The University of South Carolina’s Research Computing (RC) team serves as a central resource for all research computing on campus. Paul Sagona, the team’s Interim Executive Director, describes their work as “research facilitation:” they show faculty and students how to use existing tools or develop innovative solutions, enabling them to focus on their research. Sometimes faculty ask for help; other times the team analyzes patterns of technology usage to identify areas of inefficiency and improve the process to save money, time, or resources.
"Bioinformatics has lots of new tools coming out but it’s a huge gap for scientists to learn them. As we move toward cloud infrastructure there will be a smaller gap in training as scientists will have less need to code. It will become easier to move from on prem to cloud."Behzad Torkian, Senior Applications Scientist, University of South Carolina
The challenge: how to redesign their workflow to speed data analysis
In March 2018 the team at the Molecular Microbial Biology Lab, led by Dr. Sean Norman, reached out to them with a problem: their researchers were collecting much more metagenomics data than they could easily process and use, which had created a large backlog. The field of metagenomics studies genetic material from environmental sites to create a better picture of the world’s complex and diverse microbial ecology; USC’s team was gathering environmental samples at a coastal pond in the Bahamas to help understand how climate change impacts ecosystems. After collecting each sample, they had to amplify and sequence the genetic material, then run the analysis. With tens of terabytes of data per sample and hundreds of terabytes to compute, the research was computationally intensive and expensive.
The solution: moving the workflow onto Google Cloud
To solve this challenge, the RC team turned to Google Cloud. For Behzad Torkian, Senior Applications Scientist, the biggest factors were the global reach and lightning-fast speed of its network and the control it gives researchers over their own work: “you need to move the data between the nodes and you want the freedom to use the tools the way you want, when you want,” he said. Another important factor was the opportunity to work with Google’s support team, whom they met during a campus IT visit. “Our collaborative process with Google was fantastic,” Sagona says. Bob Doran, Application Scientist at USC, adds, “they were super at communicating and excited about what we were doing.”
To start, the team came up with a plan to mimic their existing high performance computing (HPC) cluster on Google Cloud Platform (GCP), with flexible storage options and dynamically installed software that would scale with the data.
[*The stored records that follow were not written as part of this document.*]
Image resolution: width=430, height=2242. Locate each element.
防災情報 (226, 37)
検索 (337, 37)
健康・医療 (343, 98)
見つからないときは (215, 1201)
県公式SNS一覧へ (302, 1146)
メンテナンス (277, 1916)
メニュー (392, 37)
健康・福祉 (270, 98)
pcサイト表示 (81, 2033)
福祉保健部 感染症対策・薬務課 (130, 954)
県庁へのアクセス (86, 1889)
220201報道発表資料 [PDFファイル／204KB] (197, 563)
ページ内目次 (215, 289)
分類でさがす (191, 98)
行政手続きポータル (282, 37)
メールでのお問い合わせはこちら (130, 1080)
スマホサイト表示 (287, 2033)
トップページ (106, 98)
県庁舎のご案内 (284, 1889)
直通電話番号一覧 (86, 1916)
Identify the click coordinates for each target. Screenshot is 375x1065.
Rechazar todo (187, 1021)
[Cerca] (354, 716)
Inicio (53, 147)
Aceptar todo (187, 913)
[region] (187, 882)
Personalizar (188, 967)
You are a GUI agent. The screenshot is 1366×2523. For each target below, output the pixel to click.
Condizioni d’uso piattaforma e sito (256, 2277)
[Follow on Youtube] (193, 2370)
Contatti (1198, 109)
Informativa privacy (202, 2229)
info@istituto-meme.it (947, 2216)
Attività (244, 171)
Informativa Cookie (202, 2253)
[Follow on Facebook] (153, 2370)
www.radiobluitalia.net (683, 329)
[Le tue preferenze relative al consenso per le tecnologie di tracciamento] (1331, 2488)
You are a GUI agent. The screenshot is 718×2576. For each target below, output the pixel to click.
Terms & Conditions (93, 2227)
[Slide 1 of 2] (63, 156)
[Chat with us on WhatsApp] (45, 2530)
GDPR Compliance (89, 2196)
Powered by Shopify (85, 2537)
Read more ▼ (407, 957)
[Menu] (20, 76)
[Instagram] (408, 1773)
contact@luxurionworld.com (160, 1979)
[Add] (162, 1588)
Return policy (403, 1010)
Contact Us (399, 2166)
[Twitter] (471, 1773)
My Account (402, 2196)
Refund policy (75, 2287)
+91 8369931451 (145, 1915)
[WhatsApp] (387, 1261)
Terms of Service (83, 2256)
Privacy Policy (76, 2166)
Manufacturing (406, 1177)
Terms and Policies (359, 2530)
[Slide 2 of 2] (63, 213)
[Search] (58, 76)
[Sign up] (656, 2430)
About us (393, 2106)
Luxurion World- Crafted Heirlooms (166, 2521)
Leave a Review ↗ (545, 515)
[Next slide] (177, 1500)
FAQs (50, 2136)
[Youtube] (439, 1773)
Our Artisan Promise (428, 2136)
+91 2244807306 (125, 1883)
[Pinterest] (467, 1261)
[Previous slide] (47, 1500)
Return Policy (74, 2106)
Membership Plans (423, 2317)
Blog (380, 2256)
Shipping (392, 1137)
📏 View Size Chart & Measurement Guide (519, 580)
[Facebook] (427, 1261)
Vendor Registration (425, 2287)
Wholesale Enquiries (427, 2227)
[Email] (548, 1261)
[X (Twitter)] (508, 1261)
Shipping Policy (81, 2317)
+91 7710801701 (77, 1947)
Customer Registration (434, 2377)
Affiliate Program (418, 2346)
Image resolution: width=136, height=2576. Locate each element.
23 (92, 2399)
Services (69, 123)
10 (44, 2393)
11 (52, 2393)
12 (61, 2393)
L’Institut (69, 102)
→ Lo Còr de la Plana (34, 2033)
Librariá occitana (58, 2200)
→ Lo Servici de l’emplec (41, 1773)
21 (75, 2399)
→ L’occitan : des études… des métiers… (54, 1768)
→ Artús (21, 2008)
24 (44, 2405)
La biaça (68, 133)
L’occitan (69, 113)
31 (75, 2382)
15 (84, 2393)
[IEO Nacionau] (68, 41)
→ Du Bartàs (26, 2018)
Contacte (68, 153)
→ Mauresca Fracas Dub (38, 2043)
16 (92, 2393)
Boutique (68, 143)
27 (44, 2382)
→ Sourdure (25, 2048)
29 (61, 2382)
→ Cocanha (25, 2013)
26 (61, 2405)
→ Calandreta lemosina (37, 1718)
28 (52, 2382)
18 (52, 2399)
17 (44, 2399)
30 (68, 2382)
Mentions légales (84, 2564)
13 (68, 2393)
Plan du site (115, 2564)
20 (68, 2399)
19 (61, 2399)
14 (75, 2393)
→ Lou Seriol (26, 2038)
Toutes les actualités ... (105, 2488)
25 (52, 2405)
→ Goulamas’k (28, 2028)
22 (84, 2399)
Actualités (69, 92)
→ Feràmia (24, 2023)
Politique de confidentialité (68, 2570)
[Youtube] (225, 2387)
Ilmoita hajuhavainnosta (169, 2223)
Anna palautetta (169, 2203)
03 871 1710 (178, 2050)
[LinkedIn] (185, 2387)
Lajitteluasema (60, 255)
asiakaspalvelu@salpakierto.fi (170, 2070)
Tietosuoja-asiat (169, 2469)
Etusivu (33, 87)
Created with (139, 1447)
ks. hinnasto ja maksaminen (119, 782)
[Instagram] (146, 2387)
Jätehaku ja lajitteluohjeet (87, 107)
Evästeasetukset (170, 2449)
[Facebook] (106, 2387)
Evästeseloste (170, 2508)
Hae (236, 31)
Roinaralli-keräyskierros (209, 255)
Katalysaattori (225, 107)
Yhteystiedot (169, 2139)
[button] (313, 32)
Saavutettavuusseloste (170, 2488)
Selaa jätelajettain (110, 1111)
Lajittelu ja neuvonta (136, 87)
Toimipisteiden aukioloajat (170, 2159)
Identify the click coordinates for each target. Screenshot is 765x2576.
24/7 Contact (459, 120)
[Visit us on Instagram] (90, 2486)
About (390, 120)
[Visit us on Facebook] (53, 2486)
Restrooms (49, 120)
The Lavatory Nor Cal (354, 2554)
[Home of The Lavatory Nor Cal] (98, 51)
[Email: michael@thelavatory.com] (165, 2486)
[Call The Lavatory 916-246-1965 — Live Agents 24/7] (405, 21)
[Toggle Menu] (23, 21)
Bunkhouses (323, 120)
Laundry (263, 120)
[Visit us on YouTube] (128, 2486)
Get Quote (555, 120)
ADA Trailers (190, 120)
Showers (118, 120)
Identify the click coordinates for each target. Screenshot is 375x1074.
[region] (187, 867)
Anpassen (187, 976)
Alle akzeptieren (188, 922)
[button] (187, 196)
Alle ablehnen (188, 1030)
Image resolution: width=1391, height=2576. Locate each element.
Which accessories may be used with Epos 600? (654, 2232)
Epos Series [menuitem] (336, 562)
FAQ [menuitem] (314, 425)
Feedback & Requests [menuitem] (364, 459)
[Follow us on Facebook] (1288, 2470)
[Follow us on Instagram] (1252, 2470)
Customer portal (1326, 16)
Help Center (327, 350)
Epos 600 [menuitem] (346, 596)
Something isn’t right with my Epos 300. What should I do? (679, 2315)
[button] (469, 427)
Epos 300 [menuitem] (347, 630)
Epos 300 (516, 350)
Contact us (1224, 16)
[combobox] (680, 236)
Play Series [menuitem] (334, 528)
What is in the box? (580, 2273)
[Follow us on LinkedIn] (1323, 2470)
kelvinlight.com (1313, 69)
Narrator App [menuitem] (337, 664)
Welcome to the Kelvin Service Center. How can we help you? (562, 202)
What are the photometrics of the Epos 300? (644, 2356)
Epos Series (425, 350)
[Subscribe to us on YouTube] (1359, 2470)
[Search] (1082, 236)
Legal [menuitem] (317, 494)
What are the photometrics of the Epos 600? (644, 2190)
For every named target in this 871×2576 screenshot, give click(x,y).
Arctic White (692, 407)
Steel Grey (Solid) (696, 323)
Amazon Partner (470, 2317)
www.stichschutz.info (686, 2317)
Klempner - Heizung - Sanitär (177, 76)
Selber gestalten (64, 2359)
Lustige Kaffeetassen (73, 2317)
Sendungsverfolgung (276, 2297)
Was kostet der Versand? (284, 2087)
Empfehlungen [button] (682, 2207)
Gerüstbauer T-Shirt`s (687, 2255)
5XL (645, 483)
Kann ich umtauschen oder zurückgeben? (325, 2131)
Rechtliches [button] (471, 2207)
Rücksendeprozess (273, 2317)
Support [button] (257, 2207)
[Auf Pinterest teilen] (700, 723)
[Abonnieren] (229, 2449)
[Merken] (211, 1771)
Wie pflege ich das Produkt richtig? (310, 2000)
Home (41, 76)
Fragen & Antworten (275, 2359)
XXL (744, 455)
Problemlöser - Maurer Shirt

They set up a read-only attached persistent solid-state disk for the reference database and metagenomic samples on GCP and started with single tests and small runs through a compute stack on Google Compute Engine that was distributed over 32 core instances. The results were outputted into GCP cloud buckets. Integrating Slurm in GCP enabled them to schedule, scale, and resubmit the jobs automatically. After troubleshooting along the way to verify results, they finally moved the whole job to GCP. “We ran the job on 124,352 cores concurrently. We ran on 3,886 nodes. And we did that in 16.5 hours,” Sagona reports. “The transition to GCP was enormously successful and greatly enhanced this research. It demonstrated that we could process these massive data sets in just a fraction of the time.” The difference was dramatic: a month’s worth of new samples that would have taken seven years to process on a personal computer, or three months on a local cluster, took sixteen hours on GCP. This means that a year’s worth of data backlog that would take fifty years on a personal computer or two years on a local cluster will take just three days on GCP. “That’s a big deal,” Torkian states, in part because it allows researchers to demonstrate more progress within the short time frames of typical research grants.
"We ran the job on 124,352 cores concurrently. We ran on 3,886 nodes. And we did that in 16.5 hours. The transition to GCP was enormously successful and greatly enhanced our research."Paul Sagona, Interim Executive Director, Research Computing, University of South Carolina
The benefits beyond the cloud: reproducible results
Moving to the cloud proved to have other benefits as well. Saving time saves money, and running jobs in parallel was more cost-effective. The next run will utilize containers to be able to take advantage of GCP’s modular organization so the workflow would be easily transferable and reproducible for other researchers. Torkian adds that “bioinformatics has lots of new tools coming out, but it’s a huge gap for scientists to learn them. As we move toward cloud infrastructure there will be a smaller gap in training as scientists will have less need to code. It will become easier to move from on prem to cloud.” According to Doran, new methods could also set new algorithmic standards for validating studies, which could change how science is conducted. The USC team also has high hopes for STRIDES, Google’s new partnership with the National Institute of Health to share public biomedical datasets: better collaboration and better access to data will help their researchers to make even more progress. Sagona speaks for the team at USC when he says, “we’re really looking forward to the future.”